**PAGE**
Most scientists believe that on comet ISON fragmented on Nov. 28, breaking up into small enough chunks that over the next few days many of these chunks evaporated, while the others became a headless dust-and-rubble stream.

This dust cloud is following the outward path of ISON, but the remaining rubble is most likely too small and dim to be seen with anything less than a very large telescope.

The morning skies of December will not have a visual display of comet ISON, and it will be mid-December before we can view it with telescopes. The Hubble telescope will take a look at that time.

So what caused the comet to break up?

It was most likely a combination of three factors: the fragile makeup of comets, the intense heat of the sun, and the powerful gravitational tidal forces of the sun. Let’s take a closer look at each of these factors.

Comets are bodies of ice, rock and organic compounds that can be up to several miles in diameter.

Most of the ice is water ice, but comets can also contain ices from other materials. These ices act as glue to hold the rocky materials together.

The proportions of rock and ice are different for each comet. The strength of the bonding is also different for each comet.

Some have a lot of ice that forms a dense, strong body, while others have little ice and are only weakly held together.

The larger the comet and the stronger the bonding, the greater the chance it will survive its encounter with the sun.

The second factor is the intense heat of the sun.

All comets melt as they go around the sun. As ISON was traveling through the inner solar system, it was losing about three tons of ice per second — enough to fill an Olympic pool in about 10 minutes.

But ISON had a mass of 2 billion to 3 billion tons, and at this rate it would take 25 years for the comet to disappear.

At closest approach, just 730,000 miles from the surface of the sun, the comet would have been traveling at 225 miles per second. That is hundreds of times faster than a rifle bullet and more than 1,500 times faster than a commercial jet.

At that speed the comet would cross the continental U.S. in about 15 seconds. This means that ISON spent very little time this close to the sun.

But at closest approach the comet’s equilibrium temperature would still have reached upwards of 5,000 degrees Fahrenheit — hot enough to cause much of the rock and dust on the comet’s surface to vaporize.

**GIVEN DATA**
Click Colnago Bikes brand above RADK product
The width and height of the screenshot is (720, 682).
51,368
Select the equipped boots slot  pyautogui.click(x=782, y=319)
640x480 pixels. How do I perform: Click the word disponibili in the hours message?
---
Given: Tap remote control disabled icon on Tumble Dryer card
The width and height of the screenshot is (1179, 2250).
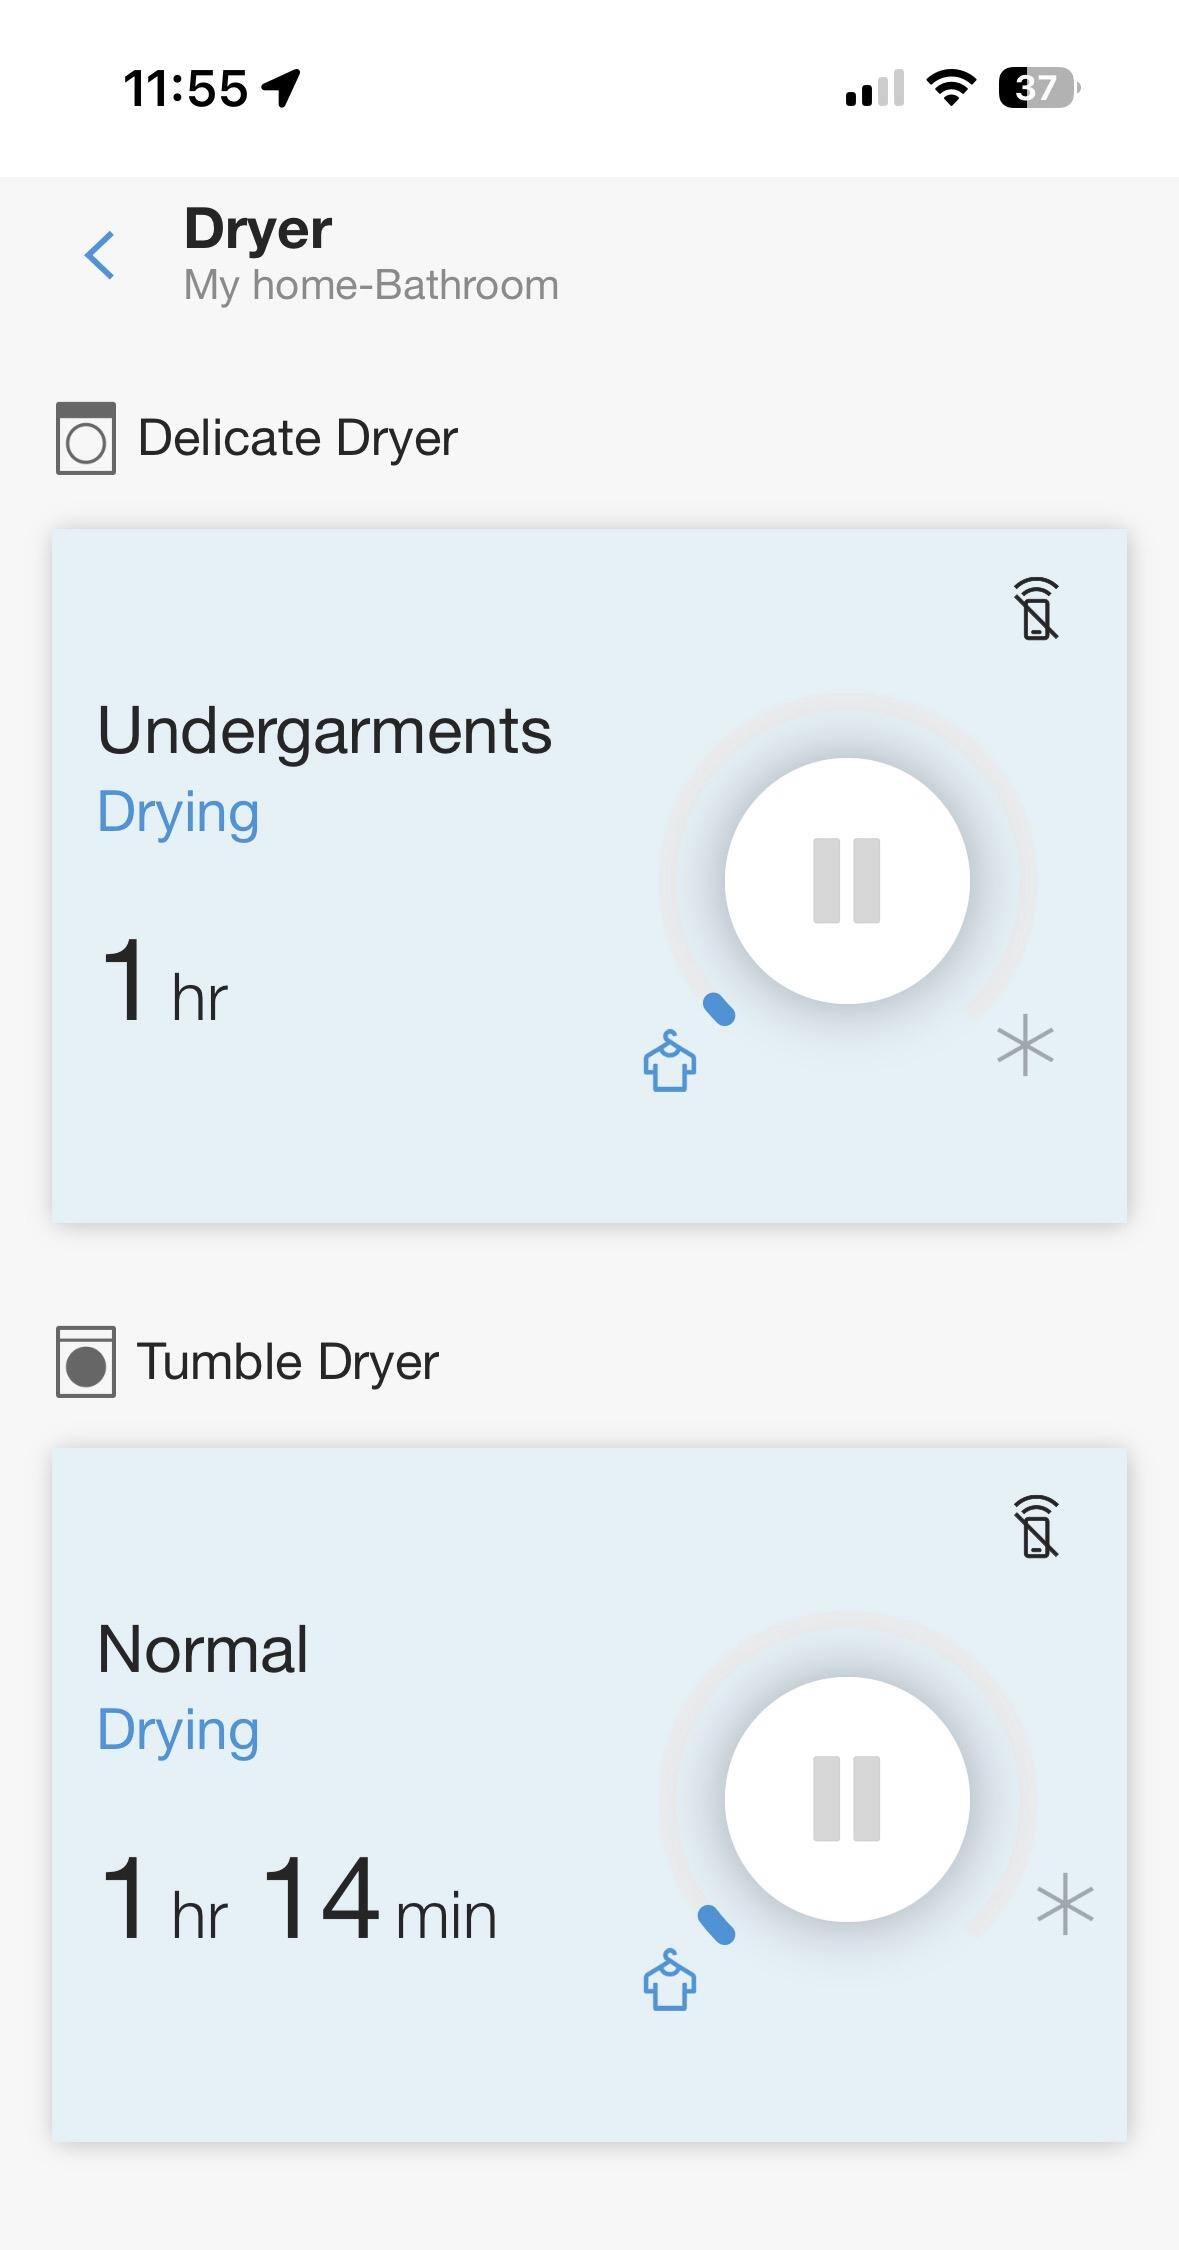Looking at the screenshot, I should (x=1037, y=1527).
---
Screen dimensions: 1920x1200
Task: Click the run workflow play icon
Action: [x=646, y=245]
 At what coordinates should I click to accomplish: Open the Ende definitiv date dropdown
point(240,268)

**TASKS**
1 - Count how many lines of the records contain the string "height", treating uppercase and lowercase as different. Reply with the number alone.
2 - Continue the text about comet ISON's breakup from its last sentence.

**SOLVED TASKS**
1 - 2

2 -
Apparently at this point much of the ice that held the comet together was lost. It appears that the breakup occurred just minutes before this closest approach, and the intense heat was one of the major factors.

The third and most important factor is the sun’s strong gravitational tidal forces. The gravitational force between two objects increases exponentially as the objects get closer together.

Here on Earth we see the tidal forces of the sun and moon in the ocean tides. The side of the Earth closest to the sun and moon feels a stronger pull than the side opposite, and the Earth gets stretched along that line, creating high tides.

A comet approaching the sun would feel these same forces and be stretched in the same way. As the comet gets closer to the sun, these forces get stronger and the stretch is greater. At closest approach, the sun’s gravitational force is very strong and the tidal forces can stretch the fragile comet so much that it breaks apart.

At the same time the comet is feeling these strong tidal forces, it is also being weakened by the intense heat — and this is why many comets fragment or disintegrate as they pass the sun. It appears that this was the fate of ISON.

Even though we will not get a great show of ISON in December, astronomers collected a large amount of data about the comet and made many observations.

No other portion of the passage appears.